An outsized rally by the biggest technology stocks could be hiding ongoing weakness from the Nasdaq Composite Index and other broad indices' smaller constituents.
The Nasdaq is up about 17% since the start of 2021, but the gains have been particularly top-heavy, with the largest stocks by market cap, the so-called mega-cap stocks, rallying at a far greater pace than relatively smaller stocks.
"It's like having the generals lead the military into battle without the troops behind them," said Paul Schatz, president of investment management firm Heritage Capital.
If you take out Apple Inc., Microsoft Corp., Alphabet Inc., Amazon.com Inc. and Tesla Inc., the tech-heavy index's largest stocks by market cap, the Nasdaq is up less than 10% on the year.
"One of the key problems about the equity markets today is that the 5 to 7 largest names are an outsized portion of the market," said Michael O'Rourke, chief market strategist with JonesTrading. "While the few are strong they mask the underlying and broadening weakness in the stock market."
O'Rourke said mega-cap tech stocks have been an "outsized" portion of the market, worsening market breadth, a measure of how many stocks are participating in an index's move up or down. Market breadth now may be more extreme than it was at the height of the 2000 dot-com bubble when Microsoft, Cisco Systems Inc., Intel Corp., Oracle Corp. and WorldCom Inc. dominated the equity market, O'Rourke said.
The issue has impacted investors who may believe they have the safety of investment diversification in index funds but are really reliant on gains of the largest stocks, O'Rourke said.

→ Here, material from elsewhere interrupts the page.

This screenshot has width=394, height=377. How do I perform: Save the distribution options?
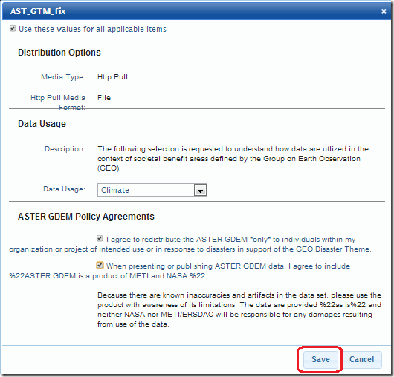pos(320,359)
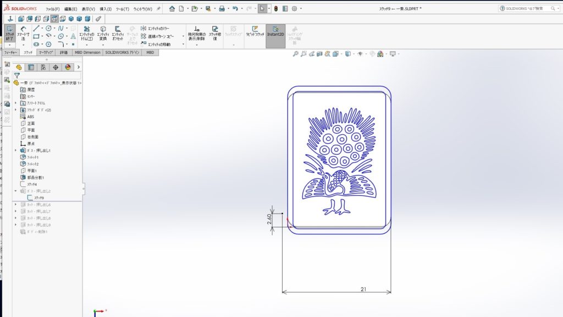Expand the ボス-押し出し1 feature node
This screenshot has height=317, width=563.
coord(15,150)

Breadth is relatively better in the S&P 500, which has advanced about 21% on the year, compared to 17% without the index's five-largest stocks.
Still, while the S&P 500 was relatively flat in November, 349 stocks lost ground on the month, compared to 156 that gained, according to S&P Dow Jones Indices. In September, when the S&P 500 lost about 4.8%, 400 stocks lost ground, while just 105 gained.

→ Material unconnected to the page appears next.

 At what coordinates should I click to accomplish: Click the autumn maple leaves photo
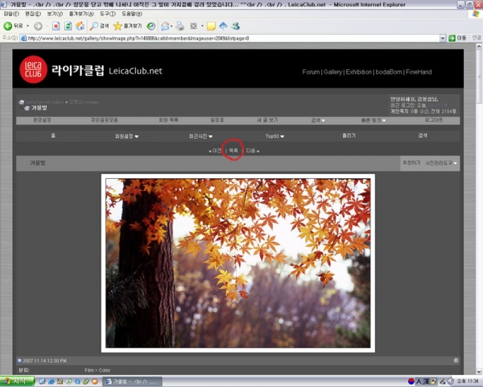coord(237,263)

The S&P 500 is roughly 4% off its 52-week best, but few stocks are at their highest levels in the past year. Just 32 of the index's 505 stocks are at or better than their 52-week high, according to Savita Subramanian, an equity and quant strategist with BofA Securities.
"Bad breadth usually hurts stock pickers: the fewer the stocks ahead, the lower the chance of picking a winner," Subramanian wrote in a Dec. 2 note.
Larger cap stocks have consistently beaten smaller-cap stocks for months. The large-cap S&P 500 is up about 21% in 2021, compared to about 9% for the smaller cap Russell 2000.
"The Russell 2000 has been underperforming all year," said Peter Cecchini, director of research and head of macro strategy at Axonic Capital.
Large-cap companies, which have more pricing power than their smaller competitors, are better able to deal with the ongoing rise in inflation, Cecchini said. "The vast majority of companies can't pass costs through as readily," he said.
Schatz, of Heritage Capital, said it is unclear just how long this top-heavy market may last. During the dot-com bubble it lasted nearly two years.
"It's like valuation," Schatz said. "You know it's in the danger zone, but the timing isn't certain."